(Stored records)
*** Begin section ***
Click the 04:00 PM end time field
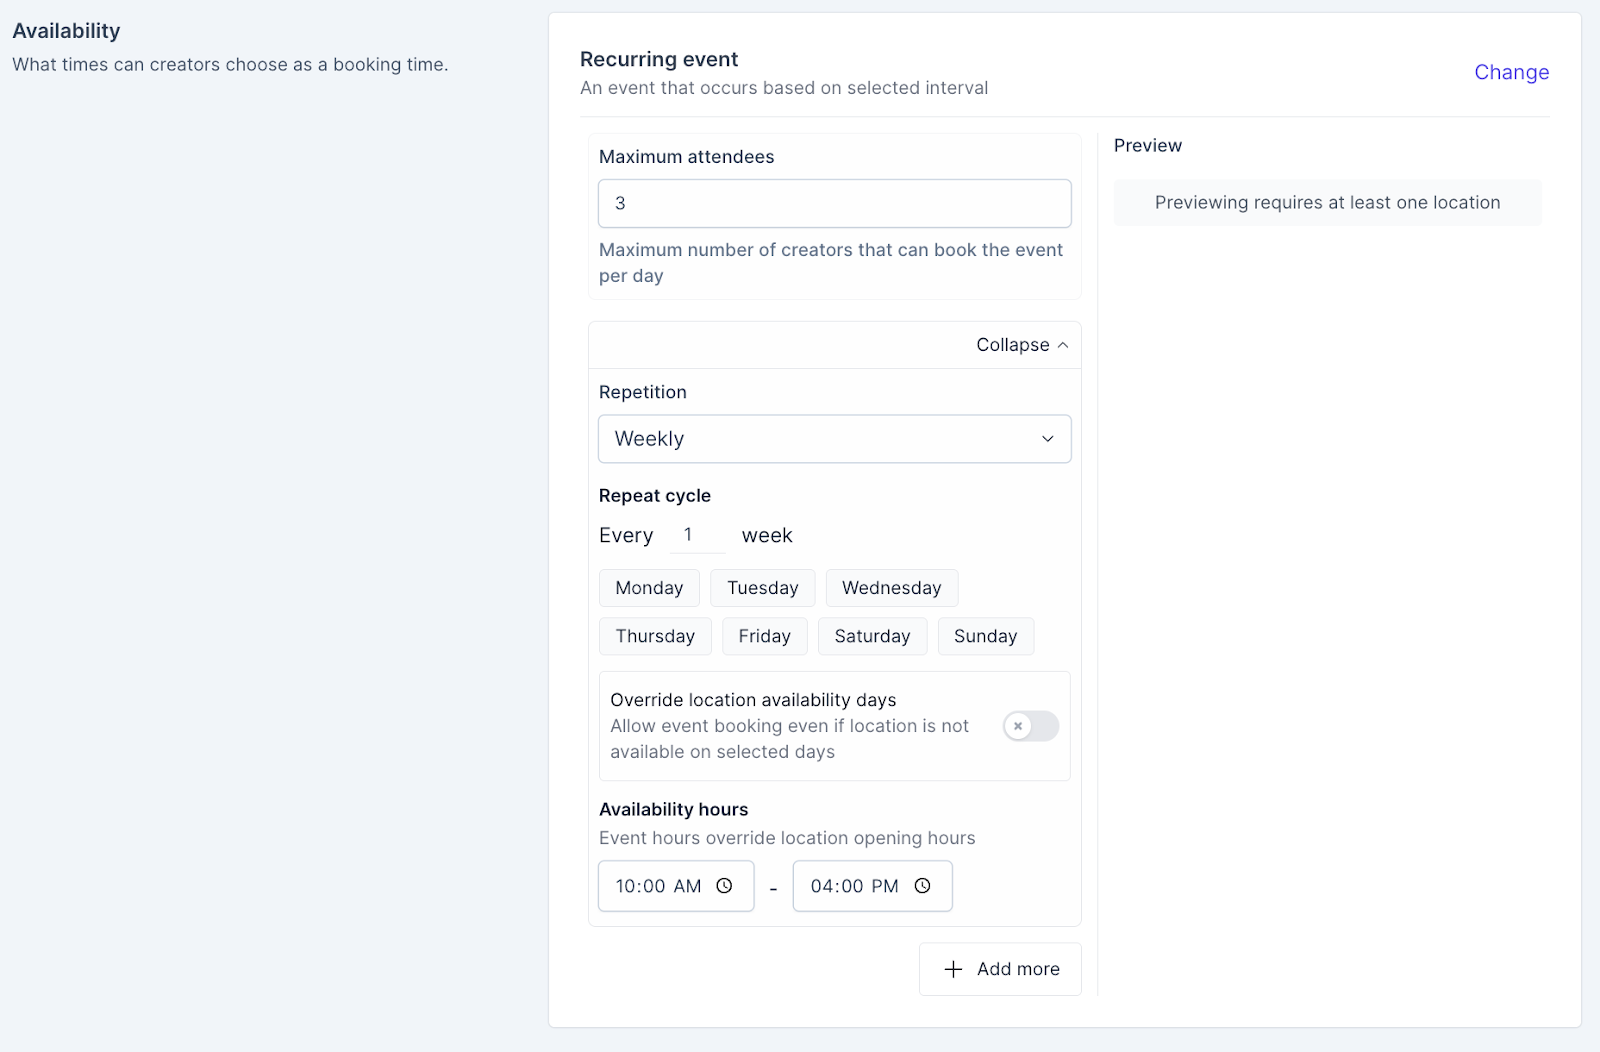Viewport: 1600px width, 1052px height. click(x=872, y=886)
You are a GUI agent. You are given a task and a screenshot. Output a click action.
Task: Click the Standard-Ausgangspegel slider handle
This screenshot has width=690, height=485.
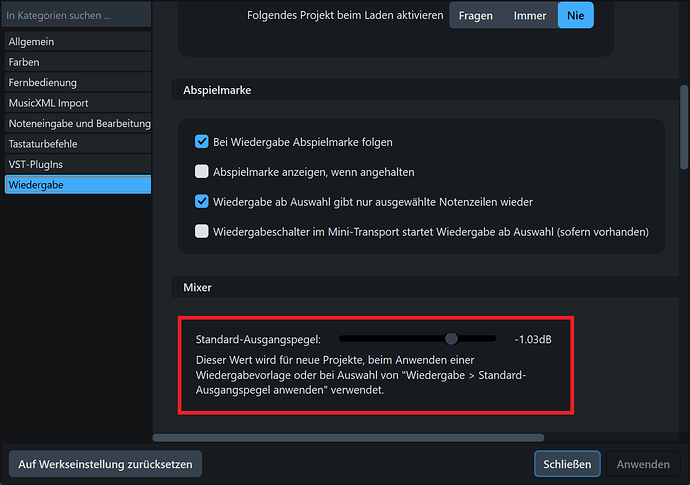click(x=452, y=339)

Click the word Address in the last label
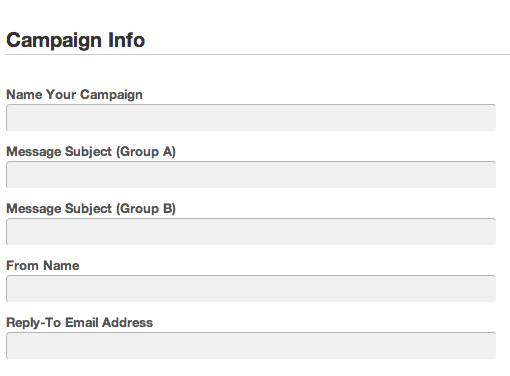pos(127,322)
*** End section ***
◆ **Task**: Apart from the images, every line above is to be given again exactly.

◆ **Result**:
Click the 04:00 PM end time field
Viewport: 1600px width, 1052px height. click(x=872, y=886)
You are a GUI agent. You are given a task and a screenshot. Output a click action.
Task: Click the Standard-Ausgangspegel slider handle
This screenshot has width=690, height=485.
click(x=452, y=339)

Click the word Address in the last label
pos(127,322)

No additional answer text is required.